The results of the most comprehensive survey of the Welsh countryside and its natural resources were published on 21st July in a report by the Countryside Survey partnership.
The report identifies some positive changes including an increase in the area of broadleaved woodland, an improvement in the physical condition of streams, an increased number of ponds, and a reduction in soil acidity in line with reduced emissions of sulphur. However, there is evidence that these changes have taken place against a general backdrop of decreasing plant species richness that is at odds with the aim of halting biodiversity loss. The survey also found that topsoil carbon stocks have remained stable over recent decades.
The Natural Environment Research Council (NERC) and Defra commissioned the UK wide survey on behalf of a partnership of governments, and their departments and agencies. The research in Wales was carried out by NERC’s Centre for Ecology & Hydrology, in partnership with the Welsh Assembly Government, Defra and Countryside Council for Wales (CCW). Additional funding from the Welsh Assembly Government and CCW allowed extra sampling in Wales to be carried out to produce the first ever country-level report for Wales.

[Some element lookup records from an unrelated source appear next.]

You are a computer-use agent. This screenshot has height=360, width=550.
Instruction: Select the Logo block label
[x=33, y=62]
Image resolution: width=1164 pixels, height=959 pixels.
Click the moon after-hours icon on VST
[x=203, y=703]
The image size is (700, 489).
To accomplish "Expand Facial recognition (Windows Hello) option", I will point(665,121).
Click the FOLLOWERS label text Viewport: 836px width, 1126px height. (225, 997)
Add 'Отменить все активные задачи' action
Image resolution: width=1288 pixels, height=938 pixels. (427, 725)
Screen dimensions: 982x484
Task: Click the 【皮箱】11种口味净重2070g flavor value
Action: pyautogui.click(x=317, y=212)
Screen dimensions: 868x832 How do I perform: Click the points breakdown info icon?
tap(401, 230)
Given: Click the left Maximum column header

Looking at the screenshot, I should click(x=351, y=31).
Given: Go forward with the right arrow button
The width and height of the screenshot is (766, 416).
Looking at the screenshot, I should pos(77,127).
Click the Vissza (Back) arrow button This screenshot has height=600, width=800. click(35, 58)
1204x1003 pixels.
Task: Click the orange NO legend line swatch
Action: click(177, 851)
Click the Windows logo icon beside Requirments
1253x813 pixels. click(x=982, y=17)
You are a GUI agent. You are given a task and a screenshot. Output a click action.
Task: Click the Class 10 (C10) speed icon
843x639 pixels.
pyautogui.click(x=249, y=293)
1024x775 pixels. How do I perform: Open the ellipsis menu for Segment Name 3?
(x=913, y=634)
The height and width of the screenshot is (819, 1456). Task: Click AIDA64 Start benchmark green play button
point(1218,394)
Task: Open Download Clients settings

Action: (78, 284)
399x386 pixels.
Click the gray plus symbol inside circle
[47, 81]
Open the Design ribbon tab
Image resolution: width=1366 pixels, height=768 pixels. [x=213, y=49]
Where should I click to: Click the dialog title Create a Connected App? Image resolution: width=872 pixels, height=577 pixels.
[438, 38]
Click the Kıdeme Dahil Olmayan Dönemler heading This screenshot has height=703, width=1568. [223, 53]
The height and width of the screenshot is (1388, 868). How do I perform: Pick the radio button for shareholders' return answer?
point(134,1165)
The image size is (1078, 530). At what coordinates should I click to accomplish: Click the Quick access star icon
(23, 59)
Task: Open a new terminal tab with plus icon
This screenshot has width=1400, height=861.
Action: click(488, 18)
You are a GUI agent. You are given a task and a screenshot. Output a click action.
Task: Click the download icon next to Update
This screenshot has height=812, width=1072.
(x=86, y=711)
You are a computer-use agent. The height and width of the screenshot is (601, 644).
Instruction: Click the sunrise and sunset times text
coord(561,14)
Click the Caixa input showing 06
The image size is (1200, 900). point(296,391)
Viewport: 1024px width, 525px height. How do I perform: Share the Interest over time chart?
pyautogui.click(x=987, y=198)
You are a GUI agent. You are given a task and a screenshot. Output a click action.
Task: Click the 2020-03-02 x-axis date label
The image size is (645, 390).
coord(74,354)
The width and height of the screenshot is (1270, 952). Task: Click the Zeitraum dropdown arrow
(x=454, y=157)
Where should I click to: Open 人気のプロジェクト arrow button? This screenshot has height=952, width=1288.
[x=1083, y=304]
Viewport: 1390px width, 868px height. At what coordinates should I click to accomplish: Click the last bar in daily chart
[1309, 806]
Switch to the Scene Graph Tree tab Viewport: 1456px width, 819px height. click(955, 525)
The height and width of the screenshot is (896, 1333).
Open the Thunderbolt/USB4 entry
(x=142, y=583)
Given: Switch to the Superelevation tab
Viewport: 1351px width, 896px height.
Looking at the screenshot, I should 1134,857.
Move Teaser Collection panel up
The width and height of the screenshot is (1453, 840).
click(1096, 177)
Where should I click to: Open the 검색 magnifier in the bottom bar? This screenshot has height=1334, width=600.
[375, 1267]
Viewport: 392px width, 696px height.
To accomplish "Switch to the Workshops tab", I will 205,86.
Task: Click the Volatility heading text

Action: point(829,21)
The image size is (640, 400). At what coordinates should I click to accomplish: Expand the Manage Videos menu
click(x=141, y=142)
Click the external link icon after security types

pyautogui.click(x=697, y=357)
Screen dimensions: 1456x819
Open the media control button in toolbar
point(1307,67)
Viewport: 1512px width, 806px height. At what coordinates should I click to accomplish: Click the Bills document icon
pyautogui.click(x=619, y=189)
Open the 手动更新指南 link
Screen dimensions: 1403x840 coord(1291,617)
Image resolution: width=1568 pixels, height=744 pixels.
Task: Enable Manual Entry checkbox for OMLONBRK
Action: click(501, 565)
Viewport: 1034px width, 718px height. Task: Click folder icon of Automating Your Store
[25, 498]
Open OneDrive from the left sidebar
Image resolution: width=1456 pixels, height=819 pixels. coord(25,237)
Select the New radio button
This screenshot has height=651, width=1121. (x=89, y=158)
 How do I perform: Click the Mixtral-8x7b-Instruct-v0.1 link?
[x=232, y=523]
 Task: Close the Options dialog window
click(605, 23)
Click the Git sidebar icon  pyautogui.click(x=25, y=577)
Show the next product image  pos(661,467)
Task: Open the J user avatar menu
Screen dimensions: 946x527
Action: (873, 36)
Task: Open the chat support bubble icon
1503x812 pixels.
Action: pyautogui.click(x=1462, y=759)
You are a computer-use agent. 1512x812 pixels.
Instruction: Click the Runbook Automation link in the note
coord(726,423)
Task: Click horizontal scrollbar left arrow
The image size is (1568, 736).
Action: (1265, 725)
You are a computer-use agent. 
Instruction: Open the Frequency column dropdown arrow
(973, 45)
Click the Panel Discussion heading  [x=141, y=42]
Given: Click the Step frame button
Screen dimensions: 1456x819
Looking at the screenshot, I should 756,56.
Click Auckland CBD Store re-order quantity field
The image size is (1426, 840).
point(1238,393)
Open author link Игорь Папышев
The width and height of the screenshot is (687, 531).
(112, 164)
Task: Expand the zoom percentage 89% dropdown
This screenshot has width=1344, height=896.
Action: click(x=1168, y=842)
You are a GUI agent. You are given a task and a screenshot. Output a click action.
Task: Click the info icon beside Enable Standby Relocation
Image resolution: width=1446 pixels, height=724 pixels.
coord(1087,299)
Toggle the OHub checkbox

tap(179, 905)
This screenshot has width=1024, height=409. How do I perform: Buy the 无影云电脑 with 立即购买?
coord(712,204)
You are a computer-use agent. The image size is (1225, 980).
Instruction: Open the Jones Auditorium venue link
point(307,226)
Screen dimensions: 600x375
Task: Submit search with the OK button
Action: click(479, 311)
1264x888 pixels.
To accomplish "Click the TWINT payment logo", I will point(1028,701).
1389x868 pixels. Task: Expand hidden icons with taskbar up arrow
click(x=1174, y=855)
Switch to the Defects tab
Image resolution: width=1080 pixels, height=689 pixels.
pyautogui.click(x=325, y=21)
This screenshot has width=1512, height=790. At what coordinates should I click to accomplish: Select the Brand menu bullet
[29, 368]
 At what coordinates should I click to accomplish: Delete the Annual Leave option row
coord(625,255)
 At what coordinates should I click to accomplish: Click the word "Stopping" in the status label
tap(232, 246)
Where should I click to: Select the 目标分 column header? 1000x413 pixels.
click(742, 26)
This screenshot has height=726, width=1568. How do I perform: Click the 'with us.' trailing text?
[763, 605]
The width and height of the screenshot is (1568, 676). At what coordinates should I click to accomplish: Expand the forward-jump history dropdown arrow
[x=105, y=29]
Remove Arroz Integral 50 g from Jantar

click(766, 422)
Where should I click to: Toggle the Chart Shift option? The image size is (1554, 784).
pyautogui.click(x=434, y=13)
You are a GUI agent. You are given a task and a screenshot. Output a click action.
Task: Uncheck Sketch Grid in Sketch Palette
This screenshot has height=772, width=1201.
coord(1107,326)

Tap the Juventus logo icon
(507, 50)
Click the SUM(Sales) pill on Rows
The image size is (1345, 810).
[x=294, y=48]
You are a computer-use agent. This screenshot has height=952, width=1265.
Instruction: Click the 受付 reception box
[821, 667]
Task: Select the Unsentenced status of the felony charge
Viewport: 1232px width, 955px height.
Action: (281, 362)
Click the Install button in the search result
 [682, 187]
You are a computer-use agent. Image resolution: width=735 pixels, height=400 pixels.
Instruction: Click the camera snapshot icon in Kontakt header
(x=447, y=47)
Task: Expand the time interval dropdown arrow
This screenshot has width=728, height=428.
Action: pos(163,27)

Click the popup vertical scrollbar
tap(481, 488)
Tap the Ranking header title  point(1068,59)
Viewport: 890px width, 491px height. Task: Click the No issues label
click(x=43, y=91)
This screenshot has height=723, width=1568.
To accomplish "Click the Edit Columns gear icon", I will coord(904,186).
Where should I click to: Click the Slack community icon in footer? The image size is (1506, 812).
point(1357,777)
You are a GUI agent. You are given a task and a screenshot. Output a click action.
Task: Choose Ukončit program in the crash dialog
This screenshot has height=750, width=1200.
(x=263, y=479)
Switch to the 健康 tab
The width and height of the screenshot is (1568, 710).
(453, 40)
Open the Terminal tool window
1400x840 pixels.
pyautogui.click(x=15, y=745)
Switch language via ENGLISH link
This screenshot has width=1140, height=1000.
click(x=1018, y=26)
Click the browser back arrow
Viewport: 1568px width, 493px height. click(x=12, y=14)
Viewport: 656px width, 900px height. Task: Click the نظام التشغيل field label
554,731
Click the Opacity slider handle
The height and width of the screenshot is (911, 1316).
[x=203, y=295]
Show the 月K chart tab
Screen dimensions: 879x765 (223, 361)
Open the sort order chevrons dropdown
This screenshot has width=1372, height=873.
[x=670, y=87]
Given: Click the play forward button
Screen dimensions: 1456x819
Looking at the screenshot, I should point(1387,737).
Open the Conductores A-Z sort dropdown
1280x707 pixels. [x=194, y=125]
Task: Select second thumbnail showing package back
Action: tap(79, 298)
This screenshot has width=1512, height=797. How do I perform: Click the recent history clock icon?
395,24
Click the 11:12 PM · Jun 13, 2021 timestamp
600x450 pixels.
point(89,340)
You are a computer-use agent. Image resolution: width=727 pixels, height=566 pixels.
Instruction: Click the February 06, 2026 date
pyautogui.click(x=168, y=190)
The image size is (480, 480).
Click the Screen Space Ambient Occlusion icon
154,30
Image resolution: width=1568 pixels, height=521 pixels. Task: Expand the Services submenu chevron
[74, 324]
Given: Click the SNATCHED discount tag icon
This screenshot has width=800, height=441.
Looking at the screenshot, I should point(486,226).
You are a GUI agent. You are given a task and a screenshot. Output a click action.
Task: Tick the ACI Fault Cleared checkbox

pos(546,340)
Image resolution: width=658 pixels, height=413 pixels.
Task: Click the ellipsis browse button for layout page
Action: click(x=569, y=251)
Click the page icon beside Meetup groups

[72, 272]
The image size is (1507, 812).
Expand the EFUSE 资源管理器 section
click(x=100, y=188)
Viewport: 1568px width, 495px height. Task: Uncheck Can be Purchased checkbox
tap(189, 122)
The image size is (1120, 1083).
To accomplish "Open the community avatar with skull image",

Rural Affairs Minister, Elin Jones said: “The Countryside Survey provides a valuable and scientifically reliable insight into many aspects of the Welsh countryside, including the state and condition of our habitats, landscape features such as hedgerows, water systems and our soils. Evidence from the survey will have an important role in predicting the likely outcome of different policies and pressures such as agri-environment schemes and climate change.”